Open Source Ecosystems

📣 📣 Updates

[2024.08.02] 🔥 EchoMimic is now available on huggingface with A100 GPU. Thanks Wenmeng Zhou@ModelScope.
[2024.07.25] 🔥🔥🔥 Accelerated models and pipe on Audio Driven are released. The inference speed can be improved by 10x (from ~7mins/240frames to ~50s/240frames on V100 GPU)
[2024.07.23] 🔥 EchoMimic gradio demo on modelscope is ready.
[2024.07.23] 🔥 EchoMimic gradio demo on huggingface is ready.
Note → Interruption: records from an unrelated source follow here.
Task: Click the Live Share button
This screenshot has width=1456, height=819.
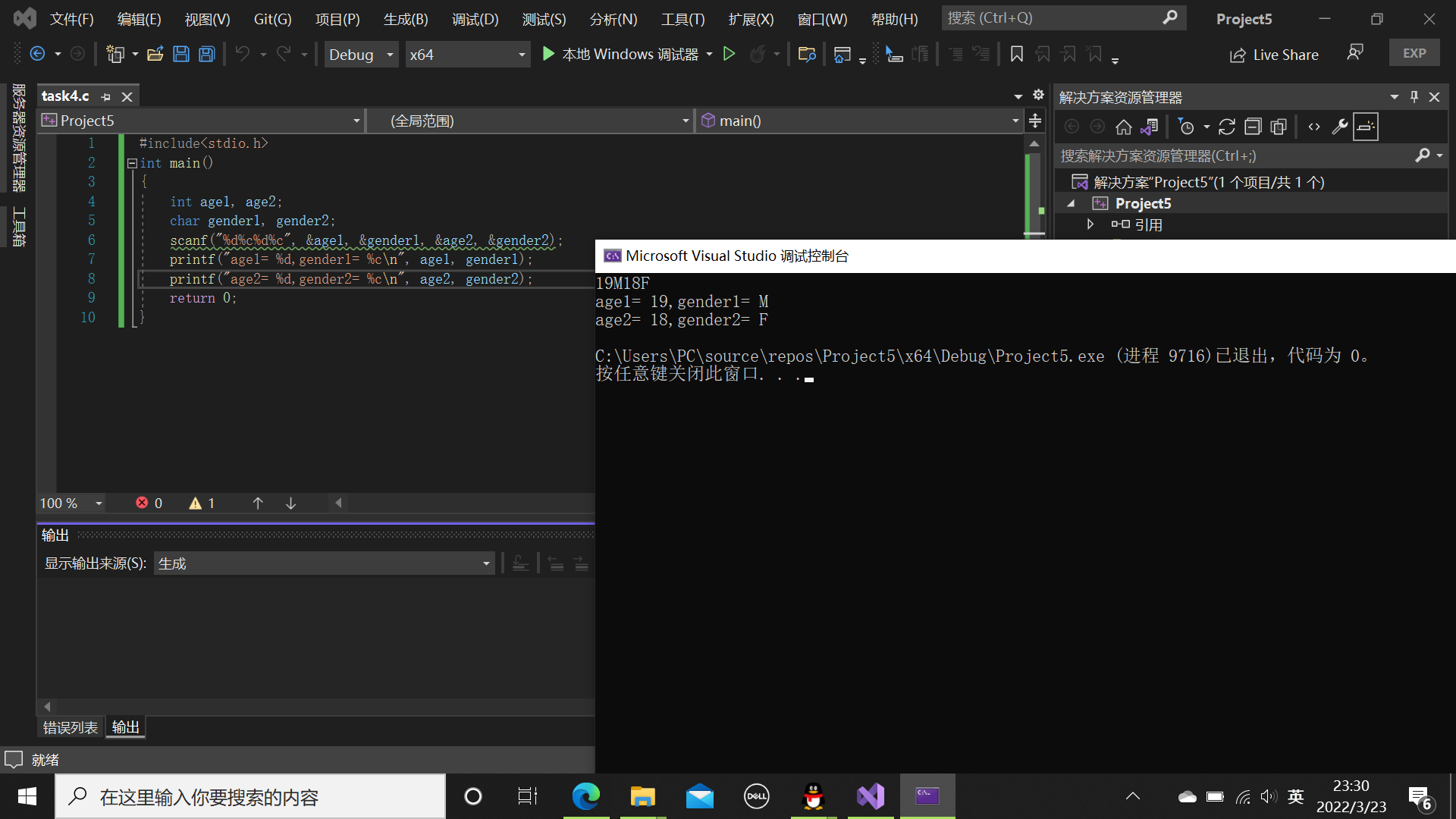Action: 1275,55
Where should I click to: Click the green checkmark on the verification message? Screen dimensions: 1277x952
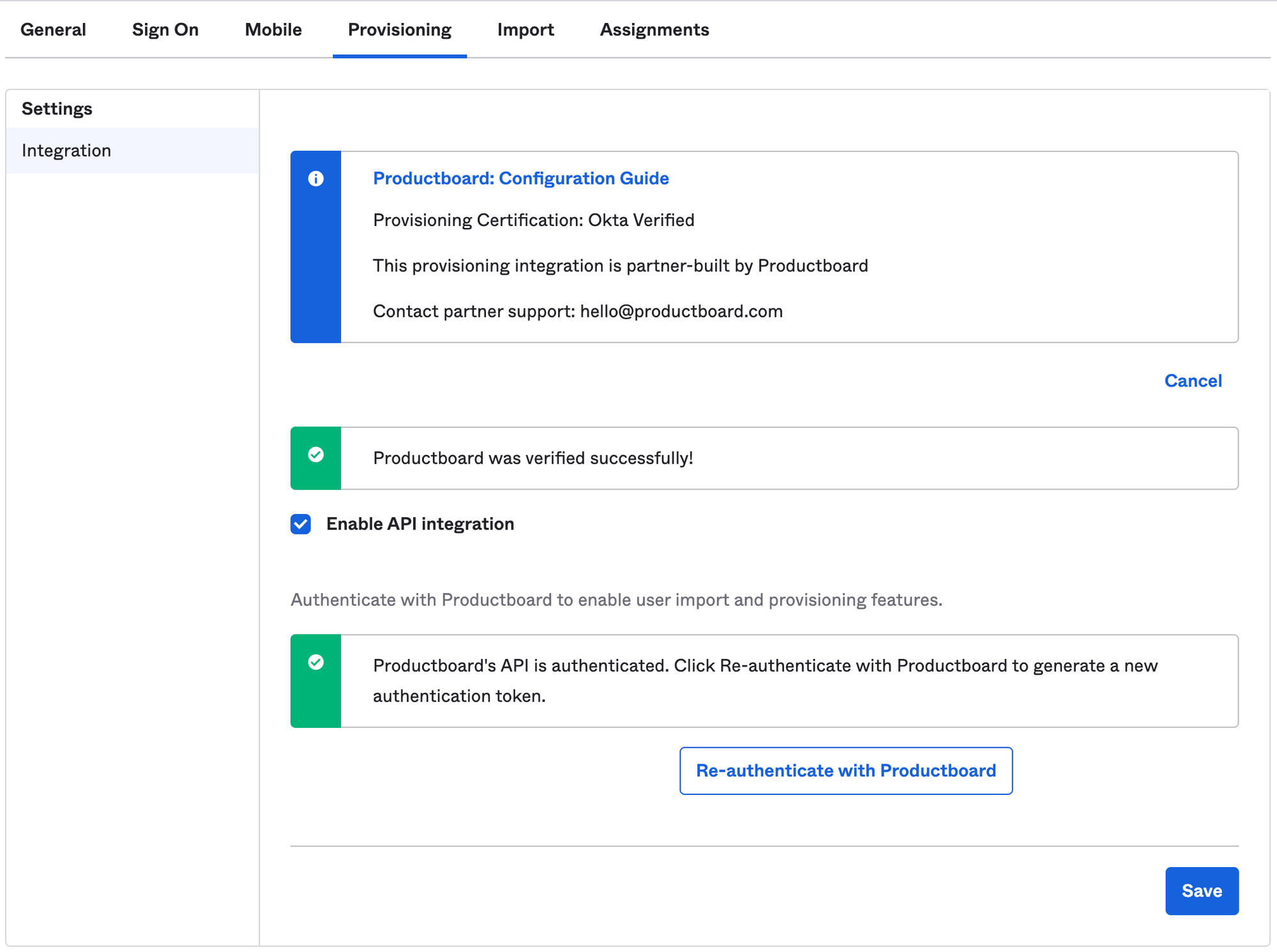(315, 455)

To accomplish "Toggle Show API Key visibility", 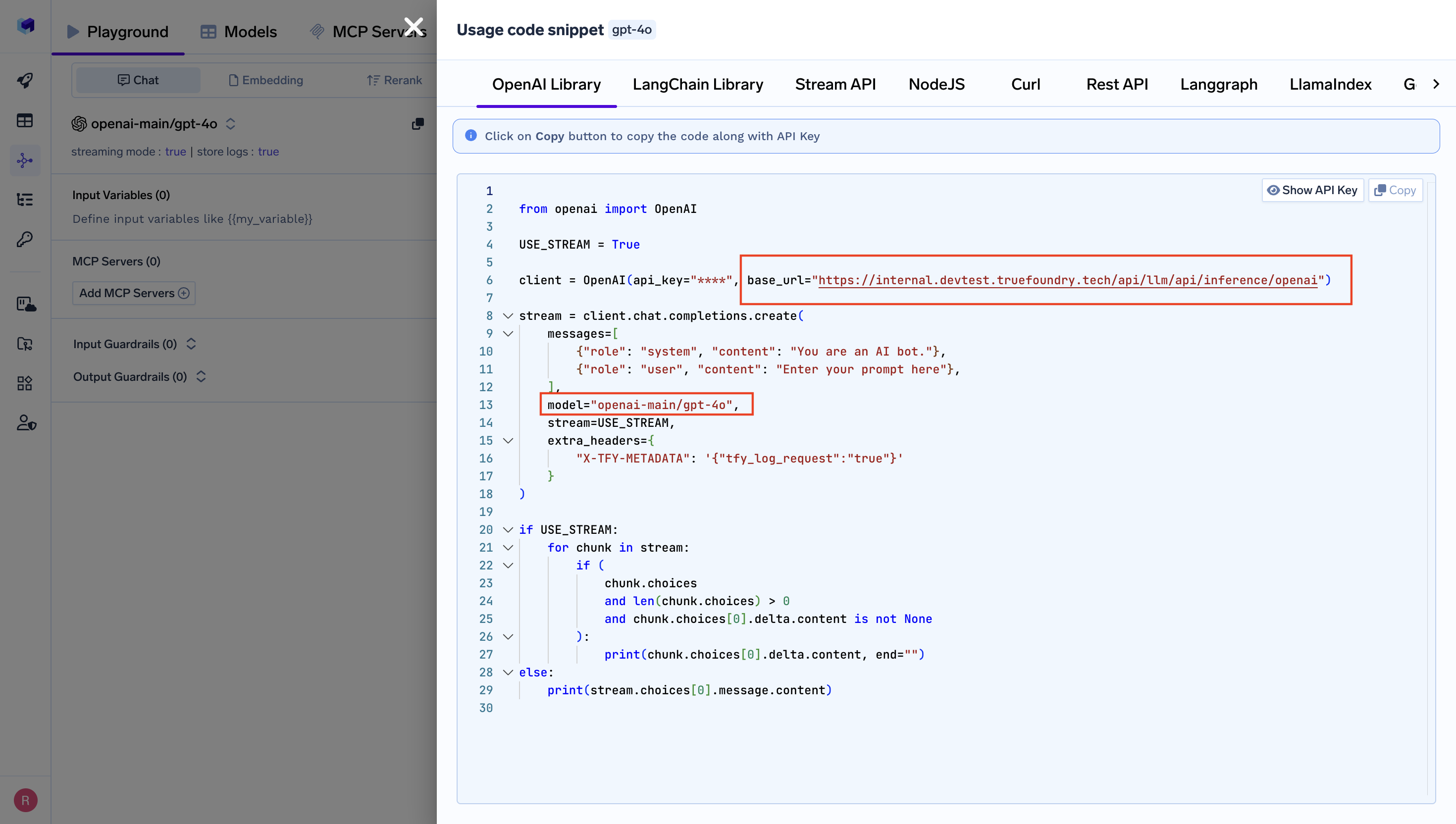I will (1312, 190).
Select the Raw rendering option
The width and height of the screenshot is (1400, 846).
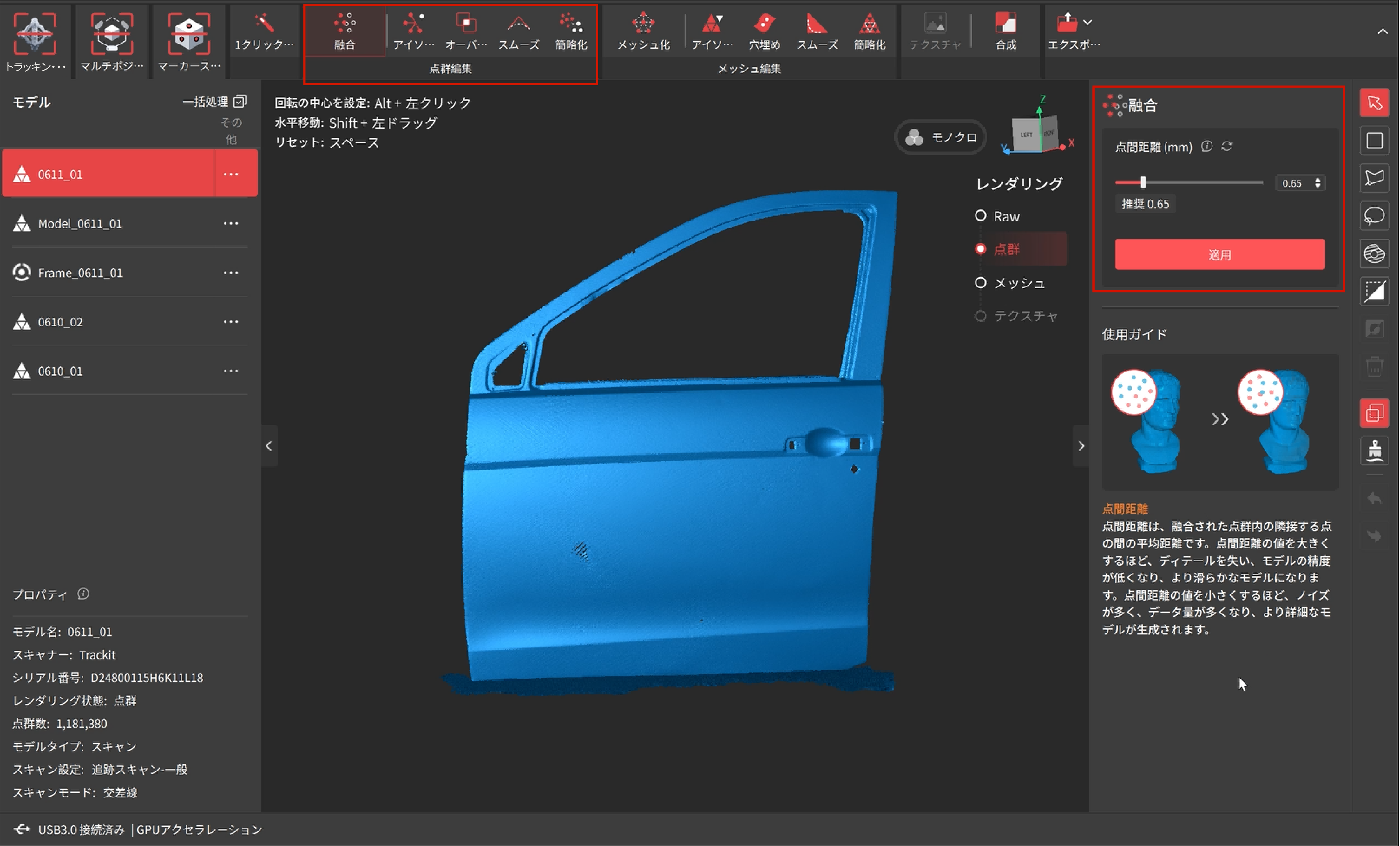point(981,216)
Thanks Sylvain Filoni@fffiloni.
[2024.07.17] 🔥🔥🔥 Accelerated models and pipe on Audio + Selected Landmarks are released. The inference speed can be improved by 10x (from ~7mins/240frames to ~50s/240frames on V100 GPU)
[2024.07.14] 🔥 ComfyUI is now available. Thanks @smthemex for the contribution.
[2024.07.13] 🔥 Thanks NewGenAI for the video installation tutorial.
[2024.07.13] 🔥 We release our pose&audio driven codes and models.
[2024.07.12] 🔥 WebUI and GradioUI versions are released. We thank @greengerong @Robin021 and @O-O1024 for their contributions.
[2024.07.12] 🔥 Our paper is in public on arxiv.
[2024.07.09] 🔥 We release our audio driven codes and models.

Gallery

Audio Driven (Sing)

Audio Driven (English)

Audio Driven (Chinese)

Landmark Driven

Audio + Selected Landmark Driven

（Some demo images above are sourced from image websites. If there is any infringement, we will immediately remove them and apologize.）

Installation

Download the Codes

  git clone https://github.com/BadToBest/EchoMimic
  cd EchoMimic

Python Environment Setup

Tested System Environment: Centos 7.2/Ubuntu 22.04, Cuda >= 11.7
Tested GPUs: A100(80G) / RTX4090D (24G) / V100(16G)
Tested Python Version: 3.8 / 3.10 / 3.11

Create conda environment (Recommended):

  conda create -n echomimic python=3.8
  conda activate echomimic

Install packages with pip

  pip install -r requirements.txt

Download ffmpeg-static

Download and decompress ffmpeg-static, then

export FFMPEG_PATH=/path/to/ffmpeg-4.4-amd64-static

Download pretrained weights

git lfs install
git clone https://huggingface.co/BadToBest/EchoMimic pretrained_weights

The pretrained_weights is organized as follows.

./pretrained_weights/
├── denoising_unet.pth
├── reference_unet.pth
├── motion_module.pth
├── face_locator.pth
├── sd-vae-ft-mse
│   └── ...
├── sd-image-variations-diffusers
│   └── ...
└── audio_processor
    └── whisper_tiny.pt

In which denoising_unet.pth / reference_unet.pth / motion_module.pth / face_locator.pth are the main checkpoints of EchoMimic. Other models in this hub can be also downloaded from it's original hub, thanks to their brilliant works:

Audio-Drived Algo Inference

Run the python inference script:

  python -u infer_audio2vid.py
  python -u infer_audio2vid_pose.py

Audio-Drived Algo Inference On Your Own Cases

Edit the inference config file ./configs/prompts/animation.yaml, and add your own case:

test_cases:
  "path/to/your/image":
    - "path/to/your/audio"

The run the python inference script:

  python -u infer_audio2vid.py

Motion Alignment between Ref. Img. and Driven Vid.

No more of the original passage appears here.